Jak tylko najdzie mnie efekt gniazdowania, co z góry dementuje, nie dotyczy tylko kobiet ciężarnych, ale również i mnie, dostaje wtedy natchnienia do układania, przedkładanie i sortowania wszystkiego co wpadnie mi w ręce i tym razem przyszła kolej na dziecięce ubranka, wszystko co za małe, układam w szafie i co jakiś czas rozdaje znajomym, którzy maja mniejsze dzieci od moich, ubrania nie są zniszczone więc szkoda je wyrzucać, a zostawić ze starszego dziecka dla młodszego bez sensu, bo starszy chłopiec, a młodsza o 5 lat córcia, więc jedynym sensownym rozwiązaniem wydaje się oddanie dla potrzebujących.

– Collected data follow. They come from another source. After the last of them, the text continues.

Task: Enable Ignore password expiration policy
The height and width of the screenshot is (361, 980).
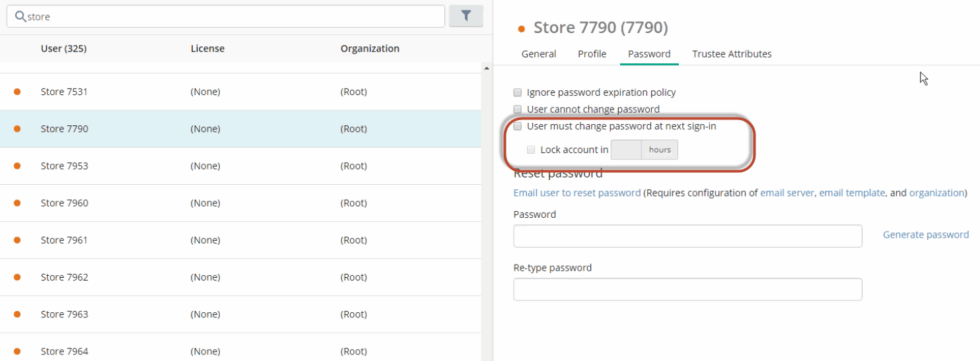Action: [518, 92]
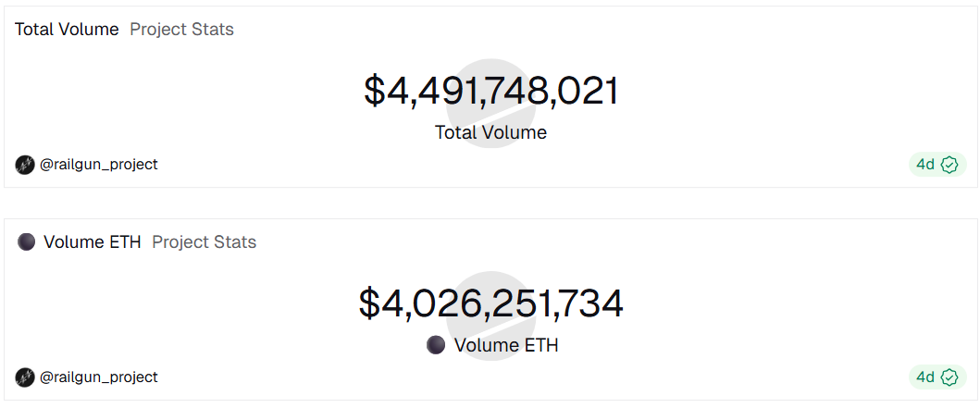The height and width of the screenshot is (408, 980).
Task: Visit @railgun_project from the Total Volume card
Action: (x=99, y=165)
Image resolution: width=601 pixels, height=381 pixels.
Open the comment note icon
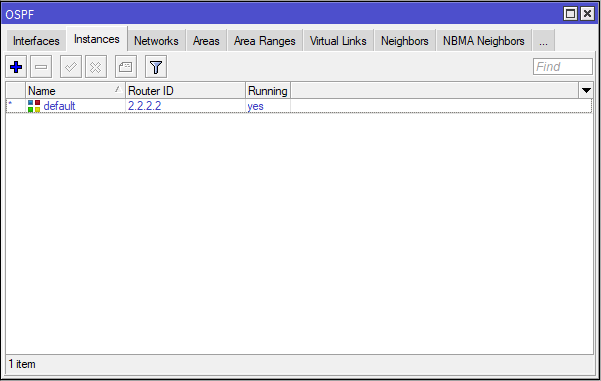coord(126,67)
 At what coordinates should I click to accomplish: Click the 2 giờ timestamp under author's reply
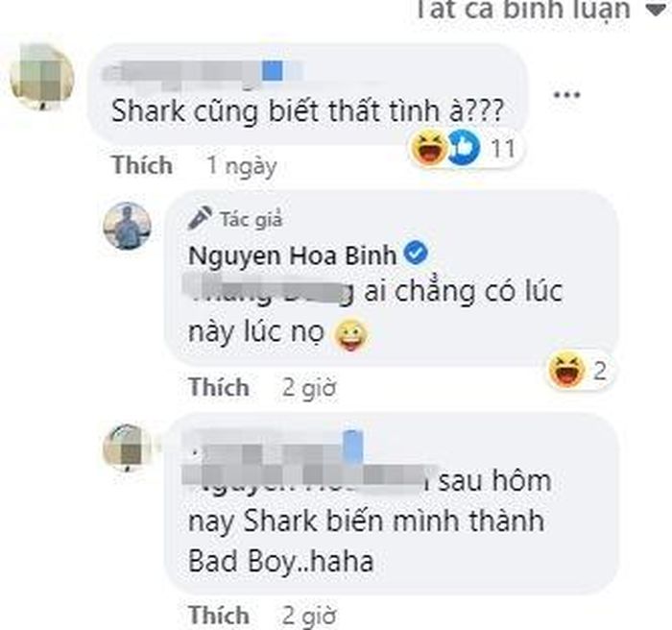coord(309,388)
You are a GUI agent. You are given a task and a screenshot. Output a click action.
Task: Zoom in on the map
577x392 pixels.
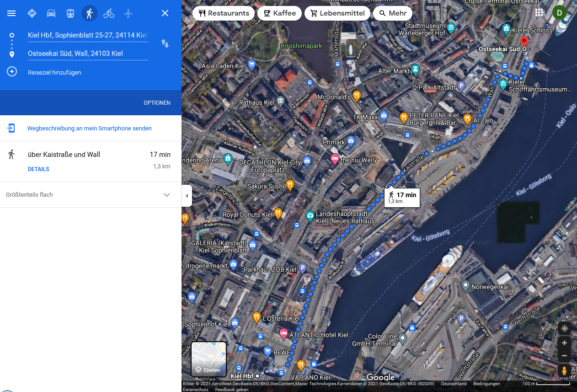[x=565, y=343]
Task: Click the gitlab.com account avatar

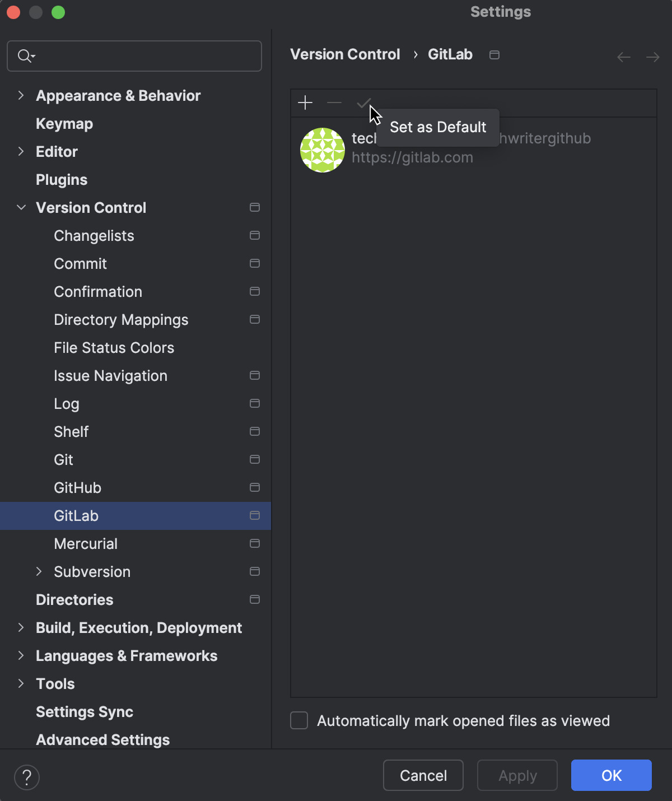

A nawiązując do wątku, kilka dni temu porozwoziłam kolejne pudla z ubraniami, a już mój pierworodny przychodzi z za mała koszulą, którą powiem szczerze zostawiłam w półce mając nadzieje, że może syn założy ją jeszcze kilka razy, o nadziejo matko głupich, dziecko które jeszcze nie tak dawno potrzebowało mojej codziennej pomocy, teraz sam decyduje co założy, a ta koszula już całkiem "wypadła mu z gustu".
Siedzę i co, miejsce w szafie przeznaczone na coś innego, jechać z jedną szmatką bez sensu, a może coś z niej zrobić, ale co - może spódniczka dla młodszej, już późno nie chce mi się siedzieć i dłubać, a jak odłożę na jutro to zostanie i na 3 miesiące, więc coś na szybko - poszewka na jasiek, pomysł prosty, a wykonanie jeszcze prostsze.Weź koszule, zaznacz wymiary jaśka, przeszyj z 4 stron na maszynie i wuala, śliczny jasiek jak się patrzy. Zeszyty z 4 stron, ale jak włożyć wkład do jaśka , to proste wystarczy odpiąć zamek.